The mystery surrounding former Russian spy Sergei Skripal and his daughter, who remain in critical condition at a hospital in the United Kingdom after being exposed to an unknown substance, escalated Tuesday as Britain’s government accused Russia of being responsible.
“There is much speculation about the disturbing incident in Salisbury, where a 66-year-old man, Sergei Skripal, and his 33-year-old daughter, Yulia, were found unconscious,” said British Foreign Secretary Boris Johnson.
Skripal and his daughter were found on a bench at a mall in Salisbury on Sunday, according to a statement from the police in England’s Wiltshire County. They were both being “treated for suspected exposure to an unknown substance.”

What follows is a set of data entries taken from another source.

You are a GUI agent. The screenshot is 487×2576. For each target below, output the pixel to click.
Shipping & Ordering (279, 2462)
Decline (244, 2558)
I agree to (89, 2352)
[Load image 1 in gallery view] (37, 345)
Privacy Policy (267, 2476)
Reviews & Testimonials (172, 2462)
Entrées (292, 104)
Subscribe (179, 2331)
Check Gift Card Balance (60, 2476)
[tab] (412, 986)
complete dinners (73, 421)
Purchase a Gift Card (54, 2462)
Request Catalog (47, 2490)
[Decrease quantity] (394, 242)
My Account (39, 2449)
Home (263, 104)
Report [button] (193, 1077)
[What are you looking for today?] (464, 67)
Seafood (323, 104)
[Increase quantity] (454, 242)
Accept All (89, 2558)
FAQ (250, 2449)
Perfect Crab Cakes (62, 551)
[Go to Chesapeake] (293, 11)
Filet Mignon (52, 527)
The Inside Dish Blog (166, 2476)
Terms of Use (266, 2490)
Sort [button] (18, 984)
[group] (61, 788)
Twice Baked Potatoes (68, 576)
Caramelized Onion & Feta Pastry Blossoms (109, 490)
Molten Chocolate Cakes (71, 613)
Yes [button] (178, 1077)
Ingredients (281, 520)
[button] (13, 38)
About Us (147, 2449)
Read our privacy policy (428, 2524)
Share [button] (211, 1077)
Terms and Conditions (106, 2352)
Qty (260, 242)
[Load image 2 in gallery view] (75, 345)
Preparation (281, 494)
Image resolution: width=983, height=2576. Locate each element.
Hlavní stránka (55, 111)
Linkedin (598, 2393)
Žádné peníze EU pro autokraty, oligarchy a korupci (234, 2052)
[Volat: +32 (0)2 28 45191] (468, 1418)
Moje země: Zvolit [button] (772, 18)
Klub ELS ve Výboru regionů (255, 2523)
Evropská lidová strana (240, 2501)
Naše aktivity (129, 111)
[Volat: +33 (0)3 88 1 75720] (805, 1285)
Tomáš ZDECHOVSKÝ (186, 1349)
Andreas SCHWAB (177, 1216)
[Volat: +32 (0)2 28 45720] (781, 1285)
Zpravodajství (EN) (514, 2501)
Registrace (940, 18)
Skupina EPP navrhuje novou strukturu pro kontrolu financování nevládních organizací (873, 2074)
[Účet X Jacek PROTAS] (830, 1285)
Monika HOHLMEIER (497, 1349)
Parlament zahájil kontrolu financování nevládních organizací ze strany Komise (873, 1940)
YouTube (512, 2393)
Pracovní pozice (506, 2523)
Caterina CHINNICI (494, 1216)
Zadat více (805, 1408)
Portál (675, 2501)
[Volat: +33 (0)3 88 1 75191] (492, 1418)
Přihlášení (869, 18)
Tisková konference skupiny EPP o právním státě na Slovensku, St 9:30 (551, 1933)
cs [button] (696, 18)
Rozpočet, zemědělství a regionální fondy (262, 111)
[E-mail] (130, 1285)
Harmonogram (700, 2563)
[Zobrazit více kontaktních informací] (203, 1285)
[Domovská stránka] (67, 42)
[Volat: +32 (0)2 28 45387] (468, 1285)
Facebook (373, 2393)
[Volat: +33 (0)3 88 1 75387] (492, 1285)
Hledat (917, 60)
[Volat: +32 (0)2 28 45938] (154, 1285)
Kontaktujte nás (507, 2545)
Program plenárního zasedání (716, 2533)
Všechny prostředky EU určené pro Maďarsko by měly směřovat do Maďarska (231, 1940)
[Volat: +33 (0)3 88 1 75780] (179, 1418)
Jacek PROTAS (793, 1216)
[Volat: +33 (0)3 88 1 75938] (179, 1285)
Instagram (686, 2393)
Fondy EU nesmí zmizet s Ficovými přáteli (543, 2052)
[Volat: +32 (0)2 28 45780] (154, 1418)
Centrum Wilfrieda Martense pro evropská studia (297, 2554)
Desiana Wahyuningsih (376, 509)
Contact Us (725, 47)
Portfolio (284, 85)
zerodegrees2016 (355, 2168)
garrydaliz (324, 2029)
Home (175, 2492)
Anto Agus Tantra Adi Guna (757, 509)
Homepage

“He had his palms up to the sky as if he was shrugging and was staring at the building in front of him. I remember looking back at him thinking he would catch my eye but he was staring dead straight,” Georgia Pridham, a passerby, told The Telegraph. “He was conscious but it was like he was frozen and he was slightly rocking back and forward.”
The woman, Pridham added, was “slumped onto his shoulder.”
The substance has not yet been identified, nor have police confirmed if any criminal activity took place. The police declared the case a “major incident,” and multiple agencies, including the country’s counterterrorism police force, are investigating.
Authorities said they closed down a local restaurant called Zizzi on Monday in connection with the investigation, although there’s no known risk to public health. One member of the emergency service that dealt with Skripal and his daughter is also in the hospital, the Press Association reported.
A major incident has been declared & a multi-agency response co-ordinated. Alongside partner agencies, we're conducting extensive enquiries to determine exactly what led to these people falling unconscious & clarify whether or not any criminal activity has happened. #Salisbury
— Wiltshire Police (@wiltshirepolice) March 5, 2018
Skripal, a former colonel in the Russian military intelligence, was accused of spying for Britain in 2006 and sentenced by Russia to 13 years in prison. He was pardoned in 2010 and released to the U.S. as part of a high-profile “spy swap” and later flown to Britain.
Russia has so far not been linked to the incident. The Kremlin denied having any knowledge about the cause of Skripal’s illness, and offered to cooperate in the investigation. Yet Johnson slammed Russia as a “malign and disruptive force,” warning that Britain plans to “respond appropriately and robustly” if President Vladimir Putin’s government is found to have been responsible. He implied he would think twice about sending U.K. representation to the 2018 World Cup, which will take place in Russia this summer.
The incident recalls the high-profile 2006 poisoning of former KGB officer Alexander Litvinenko. Litvinenko, who died weeks after drinking tea laced with a poisonous substance at a London hotel, accused Putin from his deathbed of ordering the poisoning. A 2016 inquiry by the British government found Russian agency FSB (which succeeded the KGB) had Litvinenko killed in an operation “probably approved” by Putin. The Kremlin has repeatedly denied involvement.
This article has been updated with additional information about Skripal’s condition, as well as responses from the U.K. and the Kremlin.